Twelve months later I'm not sure how it all turned out. You can read all of the card-a-month posts here. I think that may have influenced some of the results of this December guide card, which I pulled using the Universal Dalí Tarot.
I've discussed some of the origins of the Dalí deck a few months ago. In contact with it again, I can only stress how gorgeous it is, a striking deck that is more art object than anything else, though its depth of meaning and understanding of the cards are clearly evident. Dali knew what he was doing with this design, mainly based on the Rider-Waite. He relies heavily on his collage techniques, taking famous paintings from the European art history and warping or recontextualizing them into the Tarot's design motifs, swirled by his own surrealist intents. This deck is being rereleased by Taschen with a complete guidebook by Dalí and details about all of the origin paintings. That is great because these source images play a part in the readings, and not being an art historian, it would help if there was some more reference material. Details like this are one reason why this deck can be off-putting.

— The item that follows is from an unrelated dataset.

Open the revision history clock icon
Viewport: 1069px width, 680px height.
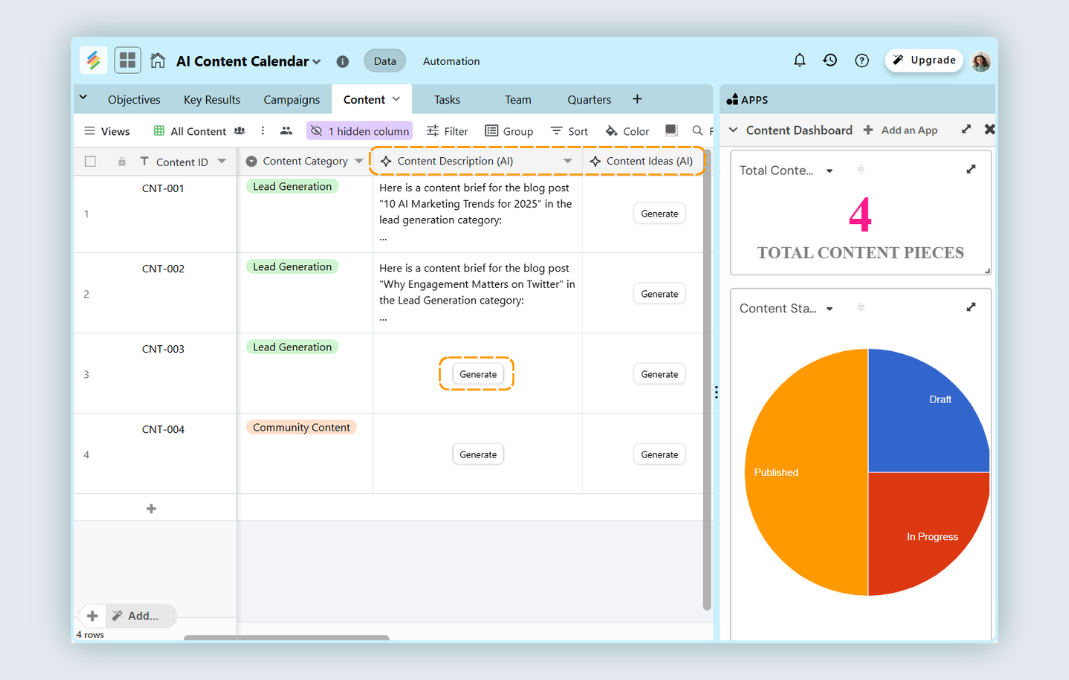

It's also quite large to hold, and with gilded edges, this can make shuffling difficult. Again, in many cases this deck is more about form over function. But it is beautiful.
My reading and my feelings to the end of this project are very appropriately summed up by the card I pulled as the guide for December:
The Two of Pentacles.
Yes, more Pentacles/Coins. There's been a lot of that this year and at this point it's to be expected. We're dealing with our basic needs on a daily basis, aren't we. Sometimes it feels like that's all that there is and it can consume us. That's all I want to say about that.
The reading of the Two of Pentacles card itself aligns for the most part with the Rider-Waite approach, though the outer figures painted by Dalí—the red humanoid and the serpent—emphasize the opposing forces that are in play quite more strongly than the average Two of Pentacles. It reminds me more of the Wheel of Fortune, who we saw back in February. Opposing ideas are in flux, two things are happening at once, and all is in motion. Hold on.
I wish I had that new Taschen book because I'd love to know if that central blue figure is the personification of winter or Boreas the north wind or someone else. My instincts tell me Dalí only inserted that figure to introduce an element to the card to animate the waves in the classic Rider card. But in this case, a card reading for December, I don't think that it's wrong to read the figure of the wind/winter literally. It's going to get cold. Still, hold on.